>> start Records shown

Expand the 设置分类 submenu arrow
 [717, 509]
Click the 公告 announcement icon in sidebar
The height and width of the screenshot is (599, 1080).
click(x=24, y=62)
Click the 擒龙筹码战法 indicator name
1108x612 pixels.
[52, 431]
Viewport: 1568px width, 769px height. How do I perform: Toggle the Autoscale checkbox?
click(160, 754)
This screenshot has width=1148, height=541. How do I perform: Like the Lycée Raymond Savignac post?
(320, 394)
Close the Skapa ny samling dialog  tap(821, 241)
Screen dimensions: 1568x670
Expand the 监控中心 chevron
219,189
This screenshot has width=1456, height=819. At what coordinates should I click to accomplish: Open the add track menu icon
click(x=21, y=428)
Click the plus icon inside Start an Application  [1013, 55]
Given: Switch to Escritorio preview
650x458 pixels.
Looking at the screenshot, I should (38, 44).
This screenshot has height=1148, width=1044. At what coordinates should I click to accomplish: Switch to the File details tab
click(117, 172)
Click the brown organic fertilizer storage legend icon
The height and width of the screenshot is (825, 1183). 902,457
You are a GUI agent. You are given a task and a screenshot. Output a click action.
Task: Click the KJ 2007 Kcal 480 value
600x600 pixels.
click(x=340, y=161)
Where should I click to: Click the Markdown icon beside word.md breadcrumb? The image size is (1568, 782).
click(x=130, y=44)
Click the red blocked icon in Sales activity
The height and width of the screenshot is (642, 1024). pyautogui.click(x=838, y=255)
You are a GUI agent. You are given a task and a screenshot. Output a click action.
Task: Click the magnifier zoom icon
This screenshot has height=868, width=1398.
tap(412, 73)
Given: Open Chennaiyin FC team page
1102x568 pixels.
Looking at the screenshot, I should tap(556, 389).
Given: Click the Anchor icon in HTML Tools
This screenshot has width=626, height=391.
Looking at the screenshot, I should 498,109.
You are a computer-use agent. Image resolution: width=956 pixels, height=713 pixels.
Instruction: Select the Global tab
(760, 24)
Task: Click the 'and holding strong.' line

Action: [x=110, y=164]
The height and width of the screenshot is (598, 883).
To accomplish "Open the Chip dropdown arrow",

>> end Records shown

## [Problem details]
Copy out the rows above word for word, leaving nothing out.

## [Answer to the task]
Expand the 设置分类 submenu arrow
 [717, 509]
Click the 公告 announcement icon in sidebar
The height and width of the screenshot is (599, 1080).
click(x=24, y=62)
Click the 擒龙筹码战法 indicator name
1108x612 pixels.
[52, 431]
Viewport: 1568px width, 769px height. How do I perform: Toggle the Autoscale checkbox?
click(160, 754)
This screenshot has width=1148, height=541. How do I perform: Like the Lycée Raymond Savignac post?
(320, 394)
Close the Skapa ny samling dialog  tap(821, 241)
Screen dimensions: 1568x670
Expand the 监控中心 chevron
219,189
This screenshot has width=1456, height=819. At what coordinates should I click to accomplish: Open the add track menu icon
click(x=21, y=428)
Click the plus icon inside Start an Application  [1013, 55]
Given: Switch to Escritorio preview
650x458 pixels.
Looking at the screenshot, I should (38, 44).
This screenshot has height=1148, width=1044. At what coordinates should I click to accomplish: Switch to the File details tab
click(117, 172)
Click the brown organic fertilizer storage legend icon
The height and width of the screenshot is (825, 1183). 902,457
You are a GUI agent. You are given a task and a screenshot. Output a click action.
Task: Click the KJ 2007 Kcal 480 value
600x600 pixels.
click(x=340, y=161)
Where should I click to: Click the Markdown icon beside word.md breadcrumb? The image size is (1568, 782).
click(x=130, y=44)
Click the red blocked icon in Sales activity
The height and width of the screenshot is (642, 1024). pyautogui.click(x=838, y=255)
You are a GUI agent. You are given a task and a screenshot. Output a click action.
Task: Click the magnifier zoom icon
This screenshot has height=868, width=1398.
tap(412, 73)
Given: Open Chennaiyin FC team page
1102x568 pixels.
Looking at the screenshot, I should tap(556, 389).
Given: Click the Anchor icon in HTML Tools
This screenshot has width=626, height=391.
Looking at the screenshot, I should 498,109.
You are a computer-use agent. Image resolution: width=956 pixels, height=713 pixels.
Instruction: Select the Global tab
(760, 24)
Task: Click the 'and holding strong.' line

Action: [x=110, y=164]
The height and width of the screenshot is (598, 883).
To accomplish "Open the Chip dropdown arrow",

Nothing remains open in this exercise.